In-cluster vLLM

Nebula routes LLM calls through two independent knobs: llm.completion.mode and llm.embedding.mode, each external | inCluster. Default for both is external (cloud OpenAI-compatible endpoint). When that is not acceptable for one or both roles — air-gapped environments, strict latency budgets, regulatory requirements, or just embedding-volume cost — the chart ships a vLLM sub-chart that runs the corresponding model inside Kubernetes.

When to enable in-cluster vLLM

In-cluster vLLM makes sense when:

Air-gapped deployment: no internet egress is permitted; model weights are pre-loaded from a private registry or bundled artifact.
Latency budget: round-trip to a public API endpoint (OpenAI, Azure OpenAI, Bedrock) is too slow for your p95 requirement.
Data residency: regulatory or contractual requirements prohibit sending user data off-premises.

For most customers with internet access, leaving both completion.mode and embedding.mode at external is simpler, cheaper, and easier to maintain. A common middle ground is external completion + in-cluster embedding — completions stay on a frontier cloud model, embeddings move in-cluster because the volume dominates retrieval workloads and the model fits on a CPU node.

Architecture

The vLLM sub-chart is gated behind llm.inCluster.enabled. When enabled, the chart renders:

Two vLLM Deployments — one per profile. The instruction profile serves the chat/completions model; the embedding profile serves the text-embedding model.
Two Kubernetes Services — vllm-instruction and vllm-embedding — that Nebula’s API and worker pods resolve in-cluster.
Endpoint env vars on the API + worker pods — NEBULA_LLM_VLLM_API_BASE points at http://vllm-instruction.<namespace>.svc:8000/v1 (completions); NEBULA_EMBEDDING_VLLM_API_BASE points at http://vllm-embedding.<namespace>.svc:8000/v1 (embeddings, consumed by core/base/providers/embedding.py); NEBULA_CONFIG_NAME=onprem_local selects the in-image TOML profile for everything else.

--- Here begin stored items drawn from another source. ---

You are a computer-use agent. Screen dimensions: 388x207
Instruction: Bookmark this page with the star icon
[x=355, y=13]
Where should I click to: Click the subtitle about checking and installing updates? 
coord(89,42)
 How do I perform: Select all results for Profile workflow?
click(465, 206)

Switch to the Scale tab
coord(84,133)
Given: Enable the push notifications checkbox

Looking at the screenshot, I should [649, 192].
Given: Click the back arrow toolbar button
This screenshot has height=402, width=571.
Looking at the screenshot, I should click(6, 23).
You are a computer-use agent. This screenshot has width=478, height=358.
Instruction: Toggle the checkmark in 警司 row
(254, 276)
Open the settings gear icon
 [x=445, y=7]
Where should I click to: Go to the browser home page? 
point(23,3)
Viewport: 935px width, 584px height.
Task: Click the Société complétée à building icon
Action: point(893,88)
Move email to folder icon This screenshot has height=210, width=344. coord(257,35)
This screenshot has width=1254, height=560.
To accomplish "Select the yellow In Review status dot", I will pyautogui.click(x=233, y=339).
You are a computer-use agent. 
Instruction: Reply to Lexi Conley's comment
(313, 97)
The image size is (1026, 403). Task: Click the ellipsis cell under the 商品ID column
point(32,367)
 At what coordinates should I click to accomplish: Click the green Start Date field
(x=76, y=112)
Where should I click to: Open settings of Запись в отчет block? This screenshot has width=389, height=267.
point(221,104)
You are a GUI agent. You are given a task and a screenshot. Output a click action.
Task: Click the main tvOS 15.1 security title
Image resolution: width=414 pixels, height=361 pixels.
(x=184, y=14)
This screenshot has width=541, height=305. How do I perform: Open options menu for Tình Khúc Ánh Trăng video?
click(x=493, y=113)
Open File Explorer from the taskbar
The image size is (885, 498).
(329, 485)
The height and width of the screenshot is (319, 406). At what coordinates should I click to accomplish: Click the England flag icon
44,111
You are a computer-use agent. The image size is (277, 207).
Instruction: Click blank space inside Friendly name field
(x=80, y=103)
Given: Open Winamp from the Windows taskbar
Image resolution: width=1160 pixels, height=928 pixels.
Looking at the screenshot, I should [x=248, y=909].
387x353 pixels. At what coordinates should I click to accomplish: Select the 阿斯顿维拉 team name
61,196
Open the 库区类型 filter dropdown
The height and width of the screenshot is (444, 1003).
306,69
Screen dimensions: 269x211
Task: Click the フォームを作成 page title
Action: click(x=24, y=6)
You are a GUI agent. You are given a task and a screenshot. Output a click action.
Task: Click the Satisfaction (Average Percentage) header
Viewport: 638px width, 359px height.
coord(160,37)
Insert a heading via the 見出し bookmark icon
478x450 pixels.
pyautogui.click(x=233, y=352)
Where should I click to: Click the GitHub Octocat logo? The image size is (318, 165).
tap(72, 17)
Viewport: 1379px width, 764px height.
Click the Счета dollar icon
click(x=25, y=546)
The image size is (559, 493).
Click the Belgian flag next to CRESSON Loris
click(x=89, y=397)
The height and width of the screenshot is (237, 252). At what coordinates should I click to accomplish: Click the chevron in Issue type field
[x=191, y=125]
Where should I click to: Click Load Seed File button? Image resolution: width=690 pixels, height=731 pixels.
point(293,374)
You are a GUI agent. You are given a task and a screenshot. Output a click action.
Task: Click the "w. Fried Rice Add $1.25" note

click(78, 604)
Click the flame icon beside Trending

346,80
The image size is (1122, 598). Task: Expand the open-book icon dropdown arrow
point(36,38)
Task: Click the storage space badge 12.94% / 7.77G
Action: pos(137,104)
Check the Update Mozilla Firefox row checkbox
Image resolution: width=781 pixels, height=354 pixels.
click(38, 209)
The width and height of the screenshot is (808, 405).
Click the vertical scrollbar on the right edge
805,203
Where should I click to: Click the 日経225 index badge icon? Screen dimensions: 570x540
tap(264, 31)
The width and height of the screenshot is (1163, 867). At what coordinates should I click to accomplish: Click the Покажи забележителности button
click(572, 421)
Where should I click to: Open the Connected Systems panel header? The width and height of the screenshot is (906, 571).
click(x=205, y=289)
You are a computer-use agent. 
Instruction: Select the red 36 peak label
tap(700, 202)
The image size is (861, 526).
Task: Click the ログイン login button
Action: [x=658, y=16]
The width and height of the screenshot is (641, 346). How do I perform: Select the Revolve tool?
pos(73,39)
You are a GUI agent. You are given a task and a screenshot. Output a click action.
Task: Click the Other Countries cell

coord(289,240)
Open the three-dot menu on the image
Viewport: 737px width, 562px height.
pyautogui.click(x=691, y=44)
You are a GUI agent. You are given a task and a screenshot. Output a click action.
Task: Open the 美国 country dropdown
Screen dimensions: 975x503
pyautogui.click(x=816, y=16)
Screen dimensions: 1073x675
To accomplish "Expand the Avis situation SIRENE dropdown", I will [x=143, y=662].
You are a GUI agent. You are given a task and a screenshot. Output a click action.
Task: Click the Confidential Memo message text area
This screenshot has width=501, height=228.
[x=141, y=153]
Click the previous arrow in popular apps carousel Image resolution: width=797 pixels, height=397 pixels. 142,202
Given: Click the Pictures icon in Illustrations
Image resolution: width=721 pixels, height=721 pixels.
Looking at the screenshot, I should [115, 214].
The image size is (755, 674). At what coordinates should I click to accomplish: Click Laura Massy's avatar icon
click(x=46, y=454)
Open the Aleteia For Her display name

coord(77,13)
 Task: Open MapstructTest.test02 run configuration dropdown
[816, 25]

Profile model: the vllm.profiles list drives the sub-chart. Each profile is a named dict with enabled, model (Hugging Face repo), task ("" for chat/completions, "embed" for embeddings — this is what the parent chart inspects to validate the in-cluster topology), image, resource requests, gpu.enabled, nodeSelector, tolerations, persistence, and the autoscaling / pdb / networkPolicy toggles. See helm/charts/vllm/values.yaml for the full schema with inline comments. Per-role mode + profile mapping. When llm.completion.mode: inCluster, an instruction profile (task: "" or "generate") with enabled: true is required in vllm.profiles — the chart points NEBULA_LLM_VLLM_API_BASE at vllm-instruction and fails-loud at template time if the profile is missing. When llm.embedding.mode: inCluster, an embedding profile (task: "embed") is required for the same reason (NEBULA_EMBEDDING_VLLM_API_BASE → vllm-embedding). Either role can be flipped independently; the umbrella llm.inCluster.enabled gate must be true if either role is in-cluster (the schema enforces this).

Profile sizing reference

Profile	Role	Node type	CPU	Memory	GPU
instruction	Chat / completions (Qwen3.5-9B default)	GPU node — g5.xlarge / g6.xlarge (A10G or L4, 24 GB VRAM). T4 (g4dn) is undersized for the 9B model.	4	16 GB	1 GPU (24 GB VRAM)
embedding	Text embeddings (BGE-small-en-v1.5 default)	CPU-only (c7i.2xlarge / similar)	4	8 GB	none

The embedding model fits comfortably on a CPU-only node; running it on a GPU wastes capacity. The instruction model requires at least one GPU with ~20 GB VRAM at FP16 — Qwen3.5-9B is too large for a 16 GB T4. For tighter GPU budgets, point profile.model at a quantized variant (Alibaba ships FP8 checkpoints for the larger Qwen3.5 sizes; AWQ builds for Qwen3.5-9B are typically community repos like QuantTrio/Qwen3.5-9B-AWQ — verify the source before relying on one) and set profile.servedAs: Qwen/Qwen3.5-9B so Nebula’s TOML model name still resolves. Qwen3.5 enables thinking mode by default. Add extraArgs: ["--reasoning-parser", "qwen3"] on the instruction profile so vLLM parses the <think>...</think> blocks into structured response fields rather than streaming them as raw text. The default in-cluster overlay sets this already. Adjust these via vllm.profiles[*].resources.requests in your overlay values file.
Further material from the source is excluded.